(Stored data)
_ _ _ _
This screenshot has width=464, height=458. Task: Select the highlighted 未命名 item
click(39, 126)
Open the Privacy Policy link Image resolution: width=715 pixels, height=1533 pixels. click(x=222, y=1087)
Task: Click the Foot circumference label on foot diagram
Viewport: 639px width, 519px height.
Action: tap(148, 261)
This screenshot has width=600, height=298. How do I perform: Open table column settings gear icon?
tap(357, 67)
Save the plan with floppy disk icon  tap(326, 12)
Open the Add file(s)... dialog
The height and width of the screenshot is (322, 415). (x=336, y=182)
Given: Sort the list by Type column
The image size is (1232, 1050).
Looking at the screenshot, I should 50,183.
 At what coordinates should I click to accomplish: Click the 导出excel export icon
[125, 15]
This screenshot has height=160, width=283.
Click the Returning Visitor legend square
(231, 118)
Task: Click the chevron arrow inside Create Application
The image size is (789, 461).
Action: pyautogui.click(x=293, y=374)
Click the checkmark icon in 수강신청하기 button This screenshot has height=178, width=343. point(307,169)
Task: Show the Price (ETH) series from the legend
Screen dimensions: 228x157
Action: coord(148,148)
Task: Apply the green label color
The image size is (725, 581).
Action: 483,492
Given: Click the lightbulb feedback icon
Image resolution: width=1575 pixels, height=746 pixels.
_ _ _ _
▶ [Your assignment] All entries are to be copied exactly as they read.

▶ [Final answer]
This screenshot has width=464, height=458. Task: Select the highlighted 未命名 item
click(39, 126)
Open the Privacy Policy link Image resolution: width=715 pixels, height=1533 pixels. click(x=222, y=1087)
Task: Click the Foot circumference label on foot diagram
Viewport: 639px width, 519px height.
Action: tap(148, 261)
This screenshot has width=600, height=298. How do I perform: Open table column settings gear icon?
tap(357, 67)
Save the plan with floppy disk icon  tap(326, 12)
Open the Add file(s)... dialog
The height and width of the screenshot is (322, 415). (x=336, y=182)
Given: Sort the list by Type column
The image size is (1232, 1050).
Looking at the screenshot, I should 50,183.
 At what coordinates should I click to accomplish: Click the 导出excel export icon
[125, 15]
This screenshot has height=160, width=283.
Click the Returning Visitor legend square
(231, 118)
Task: Click the chevron arrow inside Create Application
The image size is (789, 461).
Action: pyautogui.click(x=293, y=374)
Click the checkmark icon in 수강신청하기 button This screenshot has height=178, width=343. point(307,169)
Task: Show the Price (ETH) series from the legend
Screen dimensions: 228x157
Action: coord(148,148)
Task: Apply the green label color
The image size is (725, 581).
Action: 483,492
Given: Click the lightbulb feedback icon
Image resolution: width=1575 pixels, height=746 pixels.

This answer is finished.